Speaking after failing to get support for a “razor gang” to be formed to dramatically slash spending, Cr Tucker said he didn’t want to be sitting on a council that “knowingly walks over the cliff”.
“We are in a boat coming up to Niagara Falls,” he said.
“My green comrades think if they talk about it, that’s all they have to do. They think someone else will fix it up.
“We are running away from the problem as our assets are breaking down.
“Much of it has gone past its serviceable life. Patching things up is not effective.”
Cr Tucker’s bid to form a “razor gang” was made during debate on the draft 2011-14 management plan and the 2011-12 budget and fees at the latest council meeting.
He said the council had forecast an accumulated surplus of only $216,200 for the end of the 2011-12 financial year. But that figure didn’t recognise an amount of $139,400 which had been spent and was shown by staff against the accumulated general fund surplus at the December 2010 quarterly budget review, he said.

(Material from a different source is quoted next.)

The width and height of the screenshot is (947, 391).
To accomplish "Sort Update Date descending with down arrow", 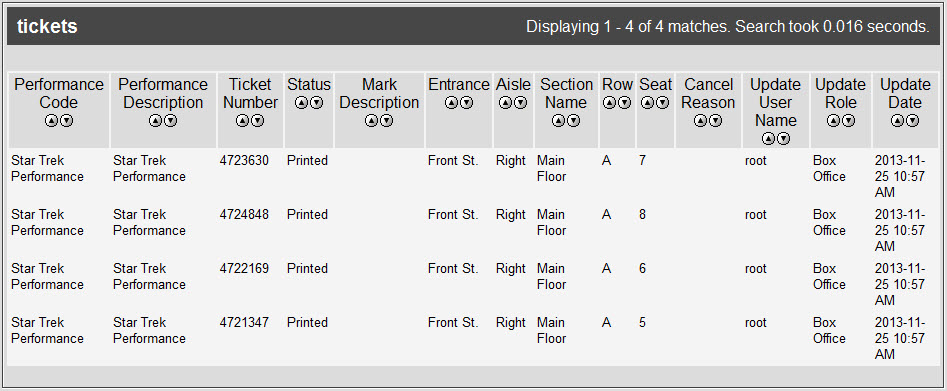I will pos(913,121).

That report had shown the surplus at $76,800, so the surplus at the end of this financial year should be that amount and not $216,000.
Cr Tucker said the council had set a target of having an accumulated general fund surplus of $1 million. But he said the budget at best was $809,800 short of the target and, at worst, $949,200 short.

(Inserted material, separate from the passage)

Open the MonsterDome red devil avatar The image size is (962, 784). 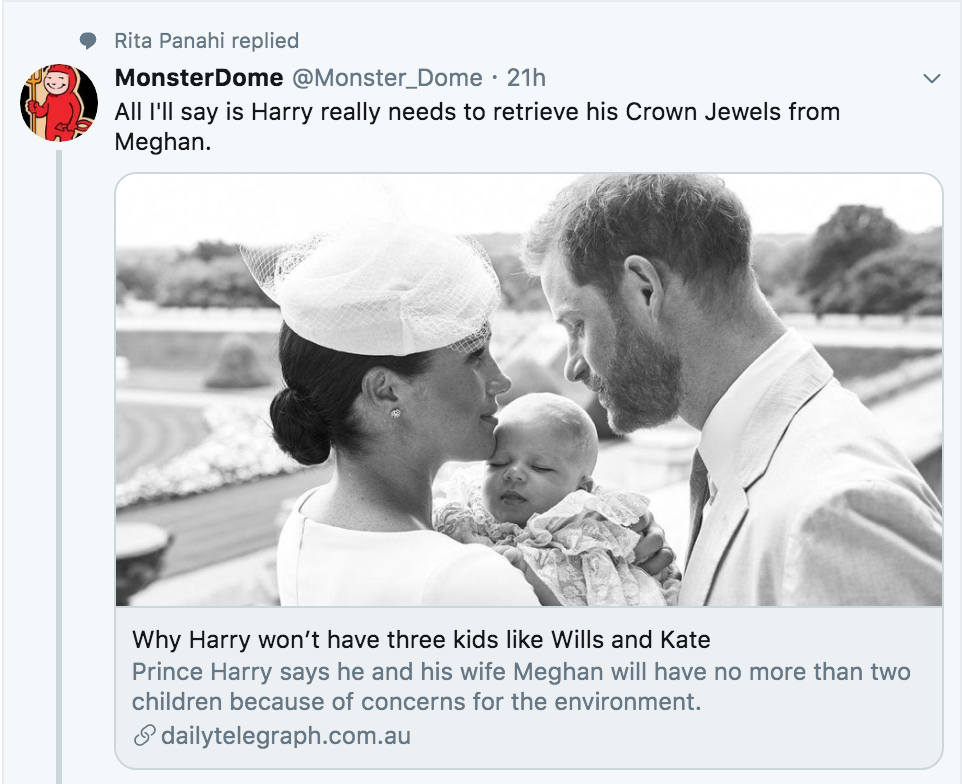[x=59, y=102]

Cr Tucker said the council’s adopted 10-year asset management plan indicated the council needed to spend $7 million a year to adequately maintain and repair its assets, with spending of $10 million a year indicated in the 20-year plan. Neither of those figures, he said, were factored into the 2011-12 budget.

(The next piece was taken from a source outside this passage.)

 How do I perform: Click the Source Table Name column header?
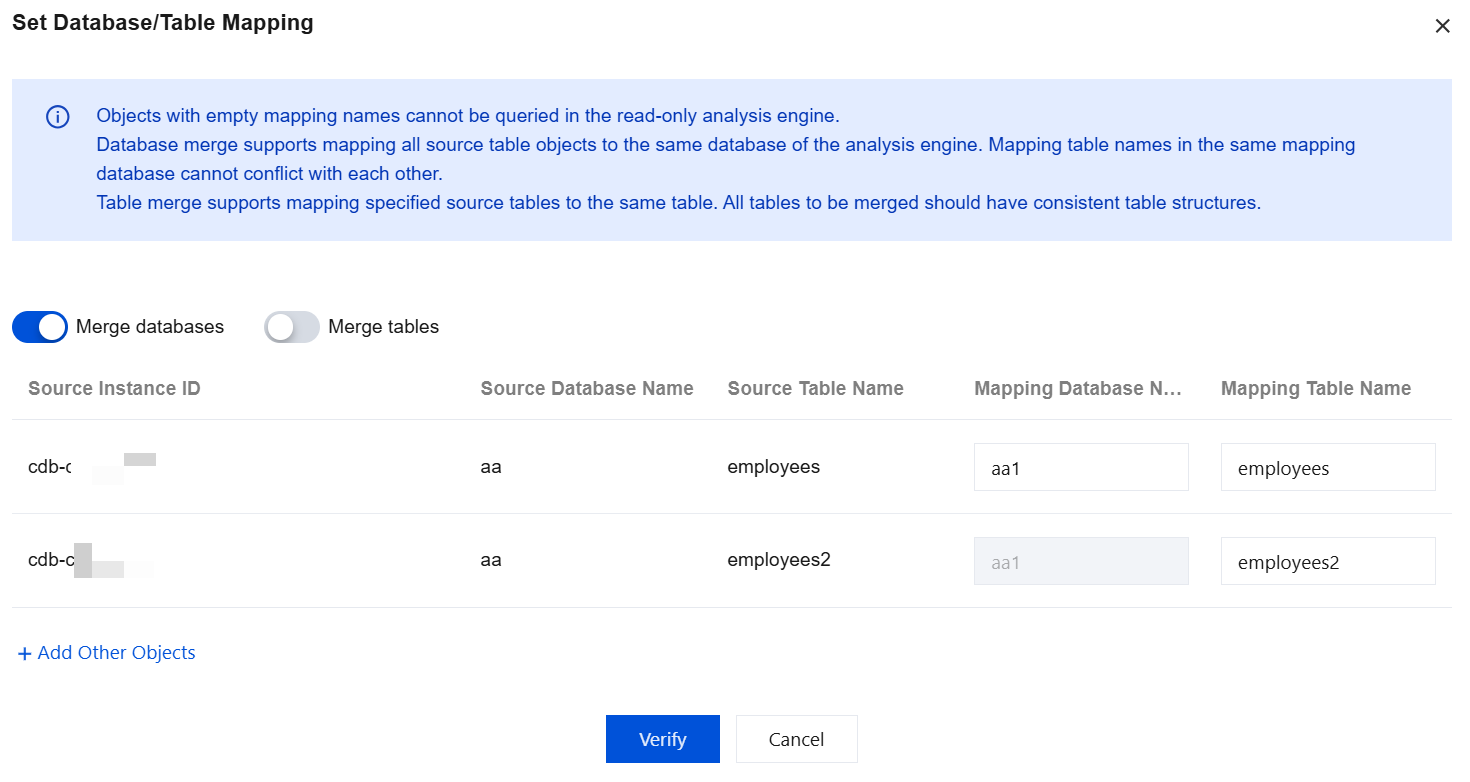tap(815, 389)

A staff report to councillors highlighted the need to slash $757,100 from the 2010-11 works budget, including $245,000 for local roads construction.
A planned $200,000 road resealing program was part of that list, but has since been restored.
The report said there was more than $500,000 in capital works historically provided in the budget that could not be funded. It said the ongoing removal of works from the program on an annual basis was not sustainable.
The report also expressed concern that interest from investments had to be used to sustain its operations.
Cr Tucker said by his calculations, the council’s general fund was potentially $8.5m to $11.5m down on where it should be. He said the council’s position would be dire if it had to react to anything unexpected such as a major road or bridge collapse.
An accountant casting a clinical eye over the council’s finances would say it was close to going broke, he said.
The council could not continue to plunder its reserves.
Cr Tucker said the council was providing too many services which it couldn’t properly fund.
“We have to identify core and non-core responsibilities, look to prioritise and cut from the bottom,” he said.
After rejecting Cr Tucker’s “razor gang” motion, the council voted to put the draft 2011-14 management plan and the 2011-12 on public exhibition for comment.
It also voted to hold two public meetings to explain the plans and why it is seeking a total rate increase of 5.25% for the 2011-12 financial year.
If approved, the increase would raise an extra $398,500 which would be used to cover additional costs for the new sports complex in Ewingsdale Rd and the new Byron Bay Library once it was operational.
It also would be used to get the accumulated surplus back to the “desired target” of $1 million.
The council’s general manager, Graeme Faulkner, said a balanced 2011/12 budget was a high priority for the annual management plan.
"Council has been undergoing cost cutting for the past 18 months and recognises that it needs to review services, infrastructure maintenance and capital works," he said.
Mr Faulkner said the council had established a finance committee at the end of last year to assist with the review.
"The task is how we manage limited revenue streams against growing infrastructure maintenance and other costs," he said.